**WORK TASK:**
Using the records below, quote only the span that opens with the line containing "Image resolution: width=1024 pixels, height=768" and closes with the line containing "The width and height of the screenshot is (1491, 661).", exactly and inclusively.

**MATERIAL FOR THIS TASK:**
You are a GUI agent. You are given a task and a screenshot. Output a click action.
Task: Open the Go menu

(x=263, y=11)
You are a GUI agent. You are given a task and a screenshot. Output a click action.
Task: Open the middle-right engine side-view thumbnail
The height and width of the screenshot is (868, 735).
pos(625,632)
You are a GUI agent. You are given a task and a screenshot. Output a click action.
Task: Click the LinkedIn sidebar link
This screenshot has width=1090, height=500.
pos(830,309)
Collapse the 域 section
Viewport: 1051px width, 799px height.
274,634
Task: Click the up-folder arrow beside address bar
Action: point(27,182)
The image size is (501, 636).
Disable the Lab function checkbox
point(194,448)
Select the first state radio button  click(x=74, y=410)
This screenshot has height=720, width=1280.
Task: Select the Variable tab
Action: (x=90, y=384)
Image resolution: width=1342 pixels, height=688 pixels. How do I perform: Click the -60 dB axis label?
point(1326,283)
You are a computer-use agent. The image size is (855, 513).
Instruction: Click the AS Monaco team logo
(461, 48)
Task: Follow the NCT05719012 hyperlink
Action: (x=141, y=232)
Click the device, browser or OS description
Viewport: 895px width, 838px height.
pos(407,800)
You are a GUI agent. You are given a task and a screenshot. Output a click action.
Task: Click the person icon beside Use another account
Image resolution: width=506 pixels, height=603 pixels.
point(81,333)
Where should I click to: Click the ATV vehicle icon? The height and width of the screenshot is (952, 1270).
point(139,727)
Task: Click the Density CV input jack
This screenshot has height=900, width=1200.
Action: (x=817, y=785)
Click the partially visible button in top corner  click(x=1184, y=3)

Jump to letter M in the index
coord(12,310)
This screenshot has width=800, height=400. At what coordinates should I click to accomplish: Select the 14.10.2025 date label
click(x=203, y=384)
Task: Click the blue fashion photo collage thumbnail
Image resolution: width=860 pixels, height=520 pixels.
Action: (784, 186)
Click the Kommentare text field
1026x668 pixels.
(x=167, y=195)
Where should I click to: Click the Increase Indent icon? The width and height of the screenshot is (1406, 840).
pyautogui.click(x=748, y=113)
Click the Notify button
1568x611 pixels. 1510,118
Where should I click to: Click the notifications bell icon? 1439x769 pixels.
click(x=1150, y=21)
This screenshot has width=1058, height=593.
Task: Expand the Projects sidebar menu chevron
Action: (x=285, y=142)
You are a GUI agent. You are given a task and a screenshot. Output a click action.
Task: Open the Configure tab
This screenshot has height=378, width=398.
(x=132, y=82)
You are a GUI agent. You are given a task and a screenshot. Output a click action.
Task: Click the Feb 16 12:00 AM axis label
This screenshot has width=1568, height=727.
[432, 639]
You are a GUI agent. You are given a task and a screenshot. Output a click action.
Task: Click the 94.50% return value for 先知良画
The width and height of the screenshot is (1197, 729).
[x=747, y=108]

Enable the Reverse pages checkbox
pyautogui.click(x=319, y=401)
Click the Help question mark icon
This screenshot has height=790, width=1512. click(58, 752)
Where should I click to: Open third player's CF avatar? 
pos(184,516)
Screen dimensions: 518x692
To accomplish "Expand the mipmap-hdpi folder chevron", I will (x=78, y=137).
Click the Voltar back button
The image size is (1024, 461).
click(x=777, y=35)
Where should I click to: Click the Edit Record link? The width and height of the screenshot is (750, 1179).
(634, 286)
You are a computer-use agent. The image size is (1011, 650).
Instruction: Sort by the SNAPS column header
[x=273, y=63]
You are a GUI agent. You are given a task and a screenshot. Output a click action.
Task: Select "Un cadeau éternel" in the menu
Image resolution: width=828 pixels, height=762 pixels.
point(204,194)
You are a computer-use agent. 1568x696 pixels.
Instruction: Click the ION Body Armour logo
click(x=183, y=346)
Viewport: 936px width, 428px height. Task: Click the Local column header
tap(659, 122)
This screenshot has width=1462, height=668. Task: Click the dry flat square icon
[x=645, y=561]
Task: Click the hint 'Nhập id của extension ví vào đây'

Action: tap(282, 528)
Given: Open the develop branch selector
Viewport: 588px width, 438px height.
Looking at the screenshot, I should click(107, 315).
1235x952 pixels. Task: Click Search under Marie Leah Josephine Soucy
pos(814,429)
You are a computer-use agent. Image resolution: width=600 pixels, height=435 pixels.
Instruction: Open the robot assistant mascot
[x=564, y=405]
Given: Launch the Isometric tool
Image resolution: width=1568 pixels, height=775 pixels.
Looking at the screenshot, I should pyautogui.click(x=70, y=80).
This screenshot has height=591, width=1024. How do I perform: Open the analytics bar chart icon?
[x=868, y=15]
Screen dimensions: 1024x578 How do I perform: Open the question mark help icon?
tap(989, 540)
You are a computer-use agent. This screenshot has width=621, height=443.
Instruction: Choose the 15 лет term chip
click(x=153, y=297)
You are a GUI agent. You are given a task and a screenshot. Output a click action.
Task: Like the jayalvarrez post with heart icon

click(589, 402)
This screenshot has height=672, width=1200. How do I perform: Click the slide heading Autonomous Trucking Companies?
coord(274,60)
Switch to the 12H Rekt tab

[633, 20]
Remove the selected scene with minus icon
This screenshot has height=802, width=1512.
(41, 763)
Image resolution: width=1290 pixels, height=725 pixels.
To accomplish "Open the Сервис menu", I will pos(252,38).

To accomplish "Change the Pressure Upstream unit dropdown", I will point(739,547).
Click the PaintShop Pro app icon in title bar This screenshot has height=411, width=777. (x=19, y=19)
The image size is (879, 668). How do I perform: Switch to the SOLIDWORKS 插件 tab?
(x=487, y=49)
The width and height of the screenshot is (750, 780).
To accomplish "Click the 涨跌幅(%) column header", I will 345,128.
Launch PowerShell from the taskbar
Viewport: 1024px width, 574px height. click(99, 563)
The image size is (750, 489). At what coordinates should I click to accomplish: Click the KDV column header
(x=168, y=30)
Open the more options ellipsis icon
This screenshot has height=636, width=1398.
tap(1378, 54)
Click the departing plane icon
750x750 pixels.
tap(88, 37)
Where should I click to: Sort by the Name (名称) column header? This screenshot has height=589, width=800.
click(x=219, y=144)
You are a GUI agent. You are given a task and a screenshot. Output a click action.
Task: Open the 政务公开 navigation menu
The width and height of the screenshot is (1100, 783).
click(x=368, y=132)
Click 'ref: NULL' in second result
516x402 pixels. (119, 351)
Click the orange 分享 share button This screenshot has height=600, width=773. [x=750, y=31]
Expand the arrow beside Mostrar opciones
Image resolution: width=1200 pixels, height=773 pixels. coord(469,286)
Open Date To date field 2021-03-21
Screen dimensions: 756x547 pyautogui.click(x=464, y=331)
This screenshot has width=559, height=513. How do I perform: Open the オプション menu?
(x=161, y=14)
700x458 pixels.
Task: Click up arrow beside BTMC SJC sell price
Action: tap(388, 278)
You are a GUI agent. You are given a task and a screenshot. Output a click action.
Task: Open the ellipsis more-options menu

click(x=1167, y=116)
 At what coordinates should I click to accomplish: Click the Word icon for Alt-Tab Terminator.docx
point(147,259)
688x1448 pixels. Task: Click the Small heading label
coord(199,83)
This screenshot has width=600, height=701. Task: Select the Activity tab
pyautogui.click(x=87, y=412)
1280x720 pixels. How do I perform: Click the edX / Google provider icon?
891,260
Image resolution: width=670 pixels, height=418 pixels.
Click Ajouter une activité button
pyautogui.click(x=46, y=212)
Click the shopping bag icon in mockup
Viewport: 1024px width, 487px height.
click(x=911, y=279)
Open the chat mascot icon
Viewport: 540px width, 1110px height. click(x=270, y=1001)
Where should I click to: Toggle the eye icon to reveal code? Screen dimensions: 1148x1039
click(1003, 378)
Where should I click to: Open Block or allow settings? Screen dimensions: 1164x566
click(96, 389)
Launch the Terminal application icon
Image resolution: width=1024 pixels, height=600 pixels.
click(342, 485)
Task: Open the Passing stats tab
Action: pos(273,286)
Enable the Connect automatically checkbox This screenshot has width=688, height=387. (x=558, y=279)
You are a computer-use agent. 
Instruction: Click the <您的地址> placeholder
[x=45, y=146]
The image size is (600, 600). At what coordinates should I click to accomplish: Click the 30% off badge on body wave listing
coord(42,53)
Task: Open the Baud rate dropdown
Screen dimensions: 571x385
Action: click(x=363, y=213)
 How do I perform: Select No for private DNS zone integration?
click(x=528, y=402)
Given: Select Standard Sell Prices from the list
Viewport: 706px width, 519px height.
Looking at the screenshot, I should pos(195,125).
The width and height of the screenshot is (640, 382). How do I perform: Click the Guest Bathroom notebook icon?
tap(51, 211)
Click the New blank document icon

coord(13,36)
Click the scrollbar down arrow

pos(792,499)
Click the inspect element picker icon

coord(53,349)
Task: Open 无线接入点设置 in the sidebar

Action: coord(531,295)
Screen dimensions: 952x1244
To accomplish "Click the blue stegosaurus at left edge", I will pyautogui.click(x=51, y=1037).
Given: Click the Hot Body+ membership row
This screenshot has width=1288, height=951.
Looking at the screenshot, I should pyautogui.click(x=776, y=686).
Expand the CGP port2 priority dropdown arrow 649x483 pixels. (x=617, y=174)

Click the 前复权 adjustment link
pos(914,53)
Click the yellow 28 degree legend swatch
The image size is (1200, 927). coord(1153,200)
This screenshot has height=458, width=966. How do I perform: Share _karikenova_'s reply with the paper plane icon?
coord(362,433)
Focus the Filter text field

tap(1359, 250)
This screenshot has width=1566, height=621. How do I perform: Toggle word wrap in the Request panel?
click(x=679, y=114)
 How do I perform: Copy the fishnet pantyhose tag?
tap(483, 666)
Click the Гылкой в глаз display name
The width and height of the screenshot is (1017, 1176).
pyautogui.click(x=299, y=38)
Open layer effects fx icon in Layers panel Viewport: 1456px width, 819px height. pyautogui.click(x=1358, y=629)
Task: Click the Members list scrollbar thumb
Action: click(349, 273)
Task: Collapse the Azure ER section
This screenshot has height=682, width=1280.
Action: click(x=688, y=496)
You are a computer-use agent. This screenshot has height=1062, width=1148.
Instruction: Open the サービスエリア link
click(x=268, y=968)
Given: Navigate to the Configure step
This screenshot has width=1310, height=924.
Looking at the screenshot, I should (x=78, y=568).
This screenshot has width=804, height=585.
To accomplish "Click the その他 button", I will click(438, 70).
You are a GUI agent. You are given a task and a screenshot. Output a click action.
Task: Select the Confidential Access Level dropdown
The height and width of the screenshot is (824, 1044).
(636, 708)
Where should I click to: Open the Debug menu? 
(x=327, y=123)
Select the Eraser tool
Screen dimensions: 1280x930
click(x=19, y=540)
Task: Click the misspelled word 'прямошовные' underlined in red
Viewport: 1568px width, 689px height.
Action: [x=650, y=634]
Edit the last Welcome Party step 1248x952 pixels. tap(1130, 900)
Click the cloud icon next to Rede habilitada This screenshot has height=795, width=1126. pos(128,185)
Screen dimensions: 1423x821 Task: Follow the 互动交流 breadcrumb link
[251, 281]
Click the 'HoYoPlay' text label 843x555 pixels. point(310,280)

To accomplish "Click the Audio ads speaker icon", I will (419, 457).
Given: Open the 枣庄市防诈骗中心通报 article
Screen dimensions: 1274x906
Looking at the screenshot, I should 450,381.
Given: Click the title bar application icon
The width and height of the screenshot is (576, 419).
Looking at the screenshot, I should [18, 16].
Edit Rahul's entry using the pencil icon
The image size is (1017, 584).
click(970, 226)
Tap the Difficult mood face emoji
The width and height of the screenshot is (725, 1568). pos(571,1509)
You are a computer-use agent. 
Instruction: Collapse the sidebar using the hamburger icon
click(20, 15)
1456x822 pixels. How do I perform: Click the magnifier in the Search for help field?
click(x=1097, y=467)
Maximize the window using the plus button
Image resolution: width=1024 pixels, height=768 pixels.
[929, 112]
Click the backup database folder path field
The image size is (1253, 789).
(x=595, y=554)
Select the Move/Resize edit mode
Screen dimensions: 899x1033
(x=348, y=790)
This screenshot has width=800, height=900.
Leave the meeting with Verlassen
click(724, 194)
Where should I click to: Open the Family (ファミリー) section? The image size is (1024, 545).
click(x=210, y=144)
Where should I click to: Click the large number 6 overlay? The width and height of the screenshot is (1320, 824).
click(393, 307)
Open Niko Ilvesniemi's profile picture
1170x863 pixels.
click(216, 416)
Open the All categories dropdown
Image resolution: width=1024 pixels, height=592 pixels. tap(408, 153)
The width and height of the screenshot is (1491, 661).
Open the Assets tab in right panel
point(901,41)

**ANSWER FOR THE TASK:**
Image resolution: width=1024 pixels, height=768 pixels.
[929, 112]
Click the backup database folder path field
The image size is (1253, 789).
(x=595, y=554)
Select the Move/Resize edit mode
Screen dimensions: 899x1033
(x=348, y=790)
This screenshot has width=800, height=900.
Leave the meeting with Verlassen
click(724, 194)
Where should I click to: Open the Family (ファミリー) section? The image size is (1024, 545).
click(x=210, y=144)
Where should I click to: Click the large number 6 overlay? The width and height of the screenshot is (1320, 824).
click(393, 307)
Open Niko Ilvesniemi's profile picture
1170x863 pixels.
click(216, 416)
Open the All categories dropdown
Image resolution: width=1024 pixels, height=592 pixels. tap(408, 153)
The width and height of the screenshot is (1491, 661).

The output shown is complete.